# [SOURCE EXCERPT]
DockYard / elixir-mail

Build composable mail messages
405 stars 65 forks source link

Charset handling? #78

Open johnnyshields opened 6 years ago

johnnyshields commented 6 years ago

It looks like this library handles base64 etc. encoding of the mail but not the charset of decoded mail, for example ASCII, SHIFT-JIS, ISO-2022-JP, etc. (Please correct if I'm wrong)

Ruby's Mail gem handles this nicely, refer to [the

pick_encoding method](https://github.com/mikel/mail/blob/master/lib/mail/version_specific/ruby_1_9.rb#L186)

bcardarella commented 6 years ago

There are multiple encoders: https://github.com/DockYard/elixir-mail/tree/master/lib/mail/encoders

I'm open to adding additional encoders, or even better opening the API to allow for custom encoders

johnnyshields commented 5 years ago

FYI we ended up using Erlport to call this Ruby script as a way to ensure all mails are converted to UTF-8.

require 'mail'
require 'json'

def parse_body(body)

# [DATA ROWS]
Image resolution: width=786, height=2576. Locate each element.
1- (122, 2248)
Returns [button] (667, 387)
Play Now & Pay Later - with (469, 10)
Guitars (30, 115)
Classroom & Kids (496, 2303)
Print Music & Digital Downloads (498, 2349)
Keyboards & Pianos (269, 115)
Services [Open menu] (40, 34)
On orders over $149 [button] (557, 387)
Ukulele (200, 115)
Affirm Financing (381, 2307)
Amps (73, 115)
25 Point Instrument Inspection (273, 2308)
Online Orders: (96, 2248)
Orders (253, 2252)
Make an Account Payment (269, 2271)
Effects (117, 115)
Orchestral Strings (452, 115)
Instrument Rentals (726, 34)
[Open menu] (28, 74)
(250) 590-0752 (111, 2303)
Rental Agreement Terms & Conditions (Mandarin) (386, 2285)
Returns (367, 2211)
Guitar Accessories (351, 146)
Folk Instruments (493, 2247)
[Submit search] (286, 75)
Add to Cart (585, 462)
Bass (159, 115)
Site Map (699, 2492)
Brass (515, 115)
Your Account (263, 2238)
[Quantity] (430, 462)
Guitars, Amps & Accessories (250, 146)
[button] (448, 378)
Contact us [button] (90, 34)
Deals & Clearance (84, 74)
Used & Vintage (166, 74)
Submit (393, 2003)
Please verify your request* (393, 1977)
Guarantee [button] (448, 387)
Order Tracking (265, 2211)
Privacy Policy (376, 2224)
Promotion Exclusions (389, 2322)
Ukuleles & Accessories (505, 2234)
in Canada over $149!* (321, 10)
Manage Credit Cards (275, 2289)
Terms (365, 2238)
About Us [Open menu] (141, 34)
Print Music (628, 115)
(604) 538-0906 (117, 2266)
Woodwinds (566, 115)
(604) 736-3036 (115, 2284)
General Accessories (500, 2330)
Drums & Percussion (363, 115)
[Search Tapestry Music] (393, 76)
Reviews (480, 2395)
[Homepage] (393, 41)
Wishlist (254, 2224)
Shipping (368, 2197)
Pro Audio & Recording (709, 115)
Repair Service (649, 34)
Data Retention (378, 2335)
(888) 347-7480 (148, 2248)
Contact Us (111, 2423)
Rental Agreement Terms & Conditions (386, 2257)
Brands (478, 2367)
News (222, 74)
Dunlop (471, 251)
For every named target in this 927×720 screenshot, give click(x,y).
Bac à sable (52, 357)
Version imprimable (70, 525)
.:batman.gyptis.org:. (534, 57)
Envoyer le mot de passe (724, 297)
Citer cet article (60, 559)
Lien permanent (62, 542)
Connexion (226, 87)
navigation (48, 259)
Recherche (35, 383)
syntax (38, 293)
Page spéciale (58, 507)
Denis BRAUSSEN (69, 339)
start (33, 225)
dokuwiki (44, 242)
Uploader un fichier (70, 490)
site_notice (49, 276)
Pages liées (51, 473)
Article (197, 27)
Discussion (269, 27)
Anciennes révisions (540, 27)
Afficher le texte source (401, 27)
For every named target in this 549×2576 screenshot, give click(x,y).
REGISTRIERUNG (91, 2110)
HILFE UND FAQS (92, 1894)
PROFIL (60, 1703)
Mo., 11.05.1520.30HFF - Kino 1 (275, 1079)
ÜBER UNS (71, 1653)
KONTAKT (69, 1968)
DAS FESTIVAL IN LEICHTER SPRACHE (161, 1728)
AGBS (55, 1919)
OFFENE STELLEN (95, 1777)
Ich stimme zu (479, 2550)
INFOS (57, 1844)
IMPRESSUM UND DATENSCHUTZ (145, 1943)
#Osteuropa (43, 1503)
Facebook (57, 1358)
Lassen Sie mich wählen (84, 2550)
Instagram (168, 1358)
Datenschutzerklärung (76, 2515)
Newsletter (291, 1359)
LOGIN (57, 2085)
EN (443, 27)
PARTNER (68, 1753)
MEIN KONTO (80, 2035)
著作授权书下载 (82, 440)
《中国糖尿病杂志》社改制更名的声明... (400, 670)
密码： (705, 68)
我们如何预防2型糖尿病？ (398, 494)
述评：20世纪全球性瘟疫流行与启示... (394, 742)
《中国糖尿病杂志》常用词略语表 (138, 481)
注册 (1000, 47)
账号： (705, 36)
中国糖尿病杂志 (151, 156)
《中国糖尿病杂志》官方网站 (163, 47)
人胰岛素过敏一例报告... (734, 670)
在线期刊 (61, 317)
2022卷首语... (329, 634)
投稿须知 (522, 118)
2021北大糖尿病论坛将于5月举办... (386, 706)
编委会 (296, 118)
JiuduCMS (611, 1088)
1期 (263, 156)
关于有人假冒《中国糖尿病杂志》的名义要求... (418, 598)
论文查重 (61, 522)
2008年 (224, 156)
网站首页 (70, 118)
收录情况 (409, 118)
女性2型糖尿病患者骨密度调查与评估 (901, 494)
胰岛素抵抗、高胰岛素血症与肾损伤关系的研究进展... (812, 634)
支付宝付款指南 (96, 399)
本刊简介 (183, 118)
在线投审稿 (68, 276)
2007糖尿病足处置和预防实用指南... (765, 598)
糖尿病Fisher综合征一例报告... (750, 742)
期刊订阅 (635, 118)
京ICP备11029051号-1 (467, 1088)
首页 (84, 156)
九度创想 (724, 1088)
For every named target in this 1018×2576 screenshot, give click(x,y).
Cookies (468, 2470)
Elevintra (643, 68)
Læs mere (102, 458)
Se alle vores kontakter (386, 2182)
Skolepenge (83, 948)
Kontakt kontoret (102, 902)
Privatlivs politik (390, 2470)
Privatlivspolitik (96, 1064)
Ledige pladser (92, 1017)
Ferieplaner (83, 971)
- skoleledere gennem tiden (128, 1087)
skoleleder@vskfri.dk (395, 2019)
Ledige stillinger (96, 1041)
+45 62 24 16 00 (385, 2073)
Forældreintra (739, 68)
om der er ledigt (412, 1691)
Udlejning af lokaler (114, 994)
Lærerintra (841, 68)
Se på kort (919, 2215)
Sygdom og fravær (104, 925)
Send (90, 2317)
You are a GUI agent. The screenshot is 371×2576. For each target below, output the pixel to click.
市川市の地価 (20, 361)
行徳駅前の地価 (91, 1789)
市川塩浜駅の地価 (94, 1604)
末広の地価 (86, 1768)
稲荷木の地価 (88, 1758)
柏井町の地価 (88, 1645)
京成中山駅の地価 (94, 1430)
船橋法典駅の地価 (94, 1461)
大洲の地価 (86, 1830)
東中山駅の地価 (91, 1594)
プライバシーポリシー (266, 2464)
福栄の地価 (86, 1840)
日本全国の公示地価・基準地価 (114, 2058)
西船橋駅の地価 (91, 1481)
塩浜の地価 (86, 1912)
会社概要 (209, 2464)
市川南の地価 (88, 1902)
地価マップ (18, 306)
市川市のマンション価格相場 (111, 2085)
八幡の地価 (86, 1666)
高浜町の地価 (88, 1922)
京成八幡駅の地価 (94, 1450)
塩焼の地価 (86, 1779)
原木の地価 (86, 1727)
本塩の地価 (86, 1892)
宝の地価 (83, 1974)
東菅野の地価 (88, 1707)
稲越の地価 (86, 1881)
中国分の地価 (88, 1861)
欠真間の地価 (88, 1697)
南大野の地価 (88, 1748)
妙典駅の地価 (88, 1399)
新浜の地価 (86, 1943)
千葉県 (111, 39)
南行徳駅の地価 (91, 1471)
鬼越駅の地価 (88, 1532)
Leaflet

# [TASKS FOR THIS EXERCISE]
1: Please copy the charset handling thread word for word, starting at "johnnyshields commented 5" and ending at "def parse_body(body)".
2: Resume the charset handling thread, continuing on from its final line.

# [FINAL ANSWERS]
1:
johnnyshields commented 5 years ago

FYI we ended up using Erlport to call this Ruby script as a way to ensure all mails are converted to UTF-8.

require 'mail'
require 'json'

def parse_body(body)

2:
  message = Mail.new body
  build_mime_map({}, message).to_json
end

def build_mime_map(mime_map, message)
  type = extract_type(message)
  body = extract_body(message)

  mime_map[type] = (mime_map[type] || '') + body
  message.parts.reduce(mime_map, &method(:build_mime_map))
end

def extract_type(message)
  main_type = message.main_type || 'multipart'
  sub_type  = message.sub_type || 'alternative'
  "#{main_type}/#{sub_type}"
end

def extract_body(message)
  charset = message.charset
  encoding = charset ? Mail::RubyVer.pick_encoding(charset) : 'UTF-8'
  body = message.body.decoded.force_encoding(encoding)
  body.encode('UTF-8', invalid: :replace, undef: :replace)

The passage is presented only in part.